Most vexing of all is the still-unpopular carbon tax. Rudd’s proposed emissions trading scheme, similar in structure to the carbon tax, was defeated in Parliament in 2009-10. It was none other than his deputy, Gillard, who persuaded him to abandon the policy. Not long later, she was herself bringing forward a carbon tax; the immense unpopularity of that policy was a driver of the ALP’s poor polling and the return of Rudd. It is a marker of the confusion at the heart of the Labor leadership that Gillard should be driven from power because of a policy she had once opposed in favour of a man who advocated it far more vigorously than her.

Initially, Gillard’s 2010 coup seemed to set the stage for a shift toward the centre-right. The real result has been far more complex. For some issues, the two leadership changes have meant permanent shifts to the right, for others, to the left; still other policy areas have seen backflips and changes in both directions. Some of this inconsistency, certainly, can be attributed to changed circumstances – after 2010, Labor simultaneously faced greater pressure over the budget balance and a greater need to appease its government partners, the progressive Greens. But it remains nearly impossible to place either one of Gillard and Rudd to the left, or right, of the other.

Perhaps that is unsurprising. Julia Gillard is undeniably ambitious; Kevin Rudd has been described as a megalomaniac, and as “dysfunctional” by his own Treasurer, Wayne Swan. The clash of personalities is strong. And the two leadership changes were triggered, above all, by poor polling months out from an election. We should hardly be shocked to discover that neither inspired a clear, consistent ideological shift in the ALP or the government. That was never what they were intended for.
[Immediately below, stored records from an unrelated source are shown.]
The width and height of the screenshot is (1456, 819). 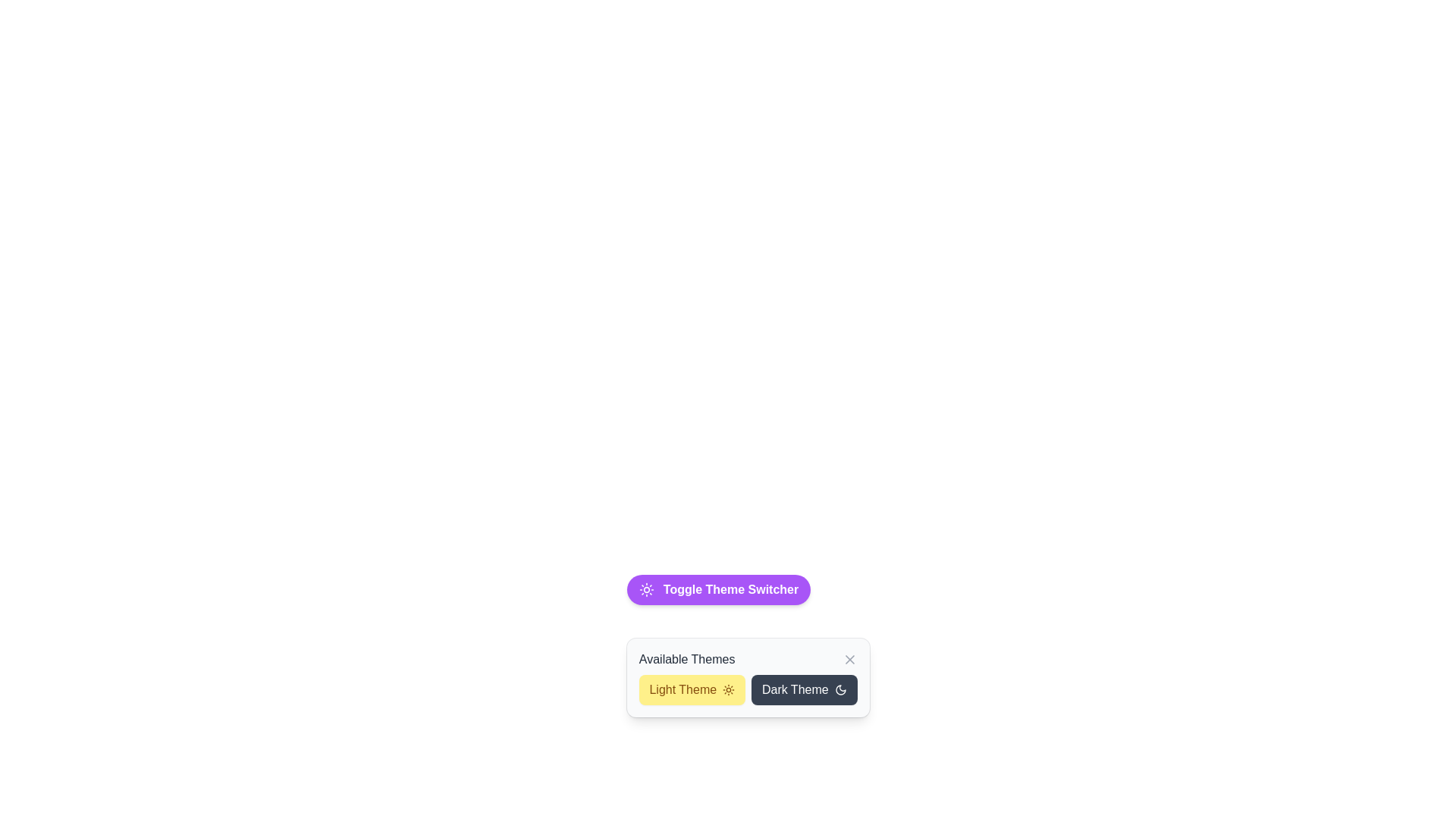 I want to click on the sun icon within the 'Light Theme' button in the 'Available Themes' section, so click(x=729, y=690). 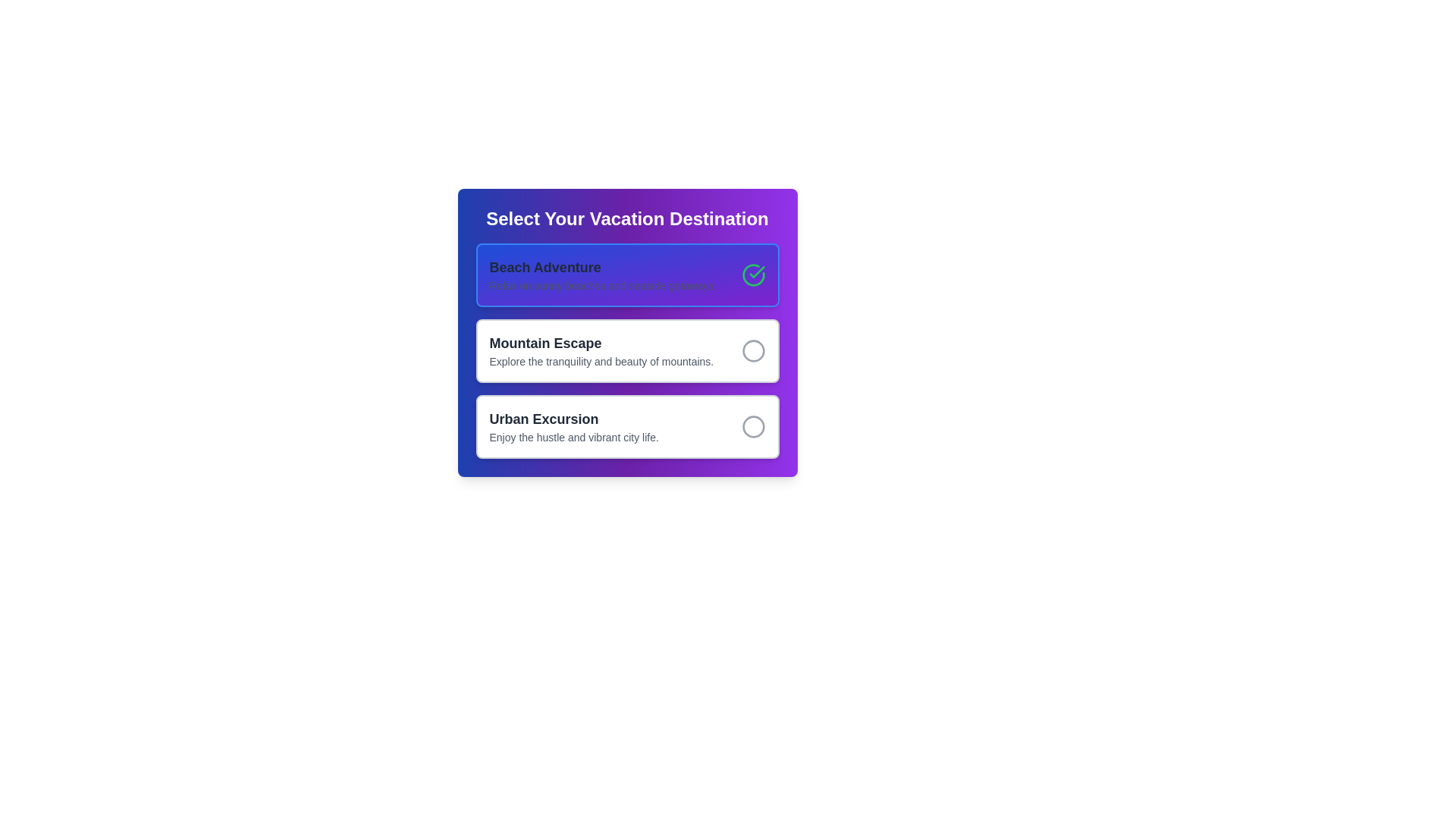 What do you see at coordinates (627, 427) in the screenshot?
I see `the radio button labeled 'Urban Excursion'` at bounding box center [627, 427].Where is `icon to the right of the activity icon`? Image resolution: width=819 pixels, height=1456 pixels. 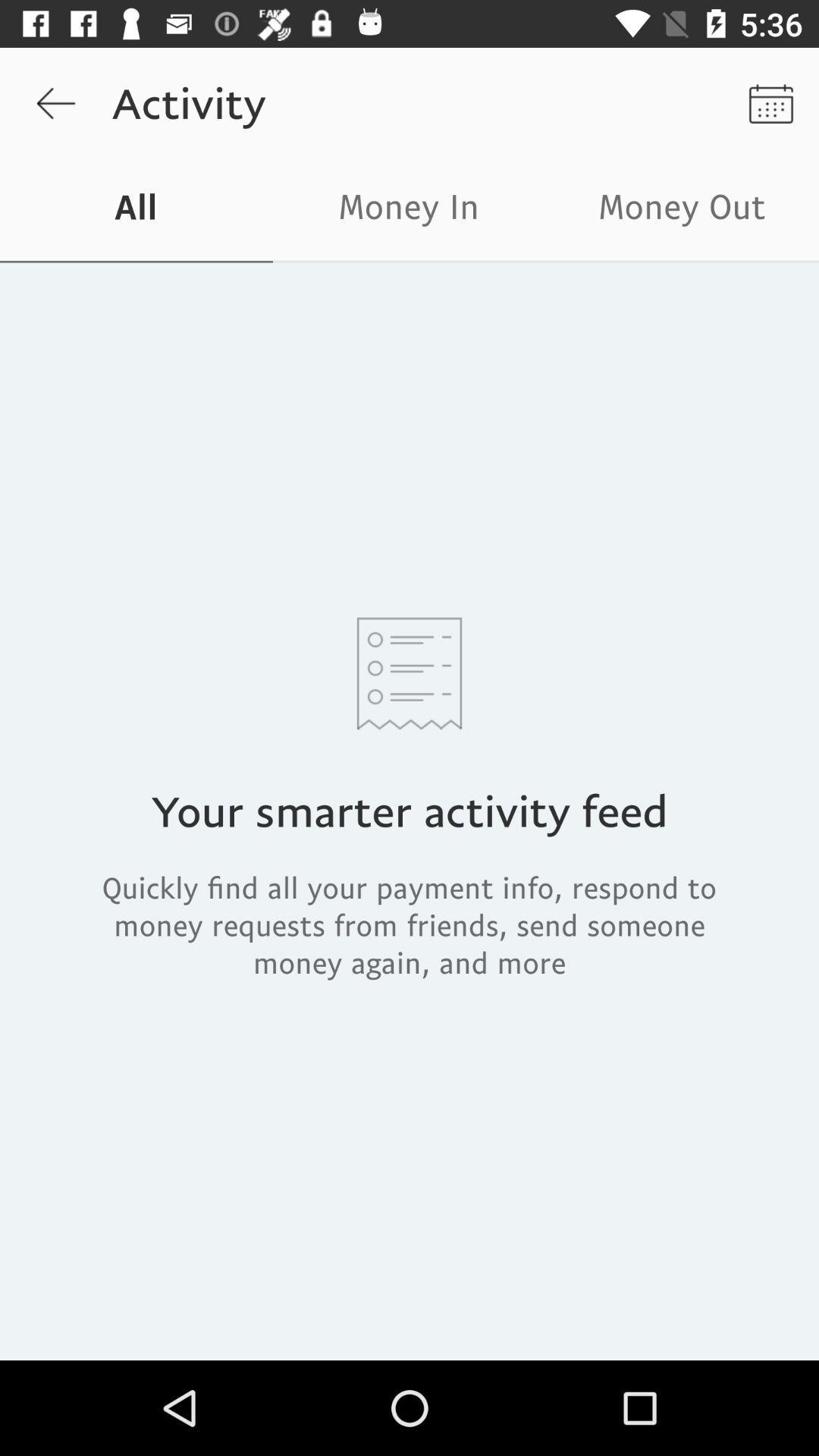 icon to the right of the activity icon is located at coordinates (771, 102).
Six ministers, plus Gillard and her deputy Swan, have resigned in the aftermath of the leadership change. Several of those, including Gillard herself, are resigning from the Parliament altogether. After all that spilt blood, the parliamentary Labor Party still seems unsure of where it wants to go. With an election looming in October at the latest, that question – at least in one sense – will soon be answered for it.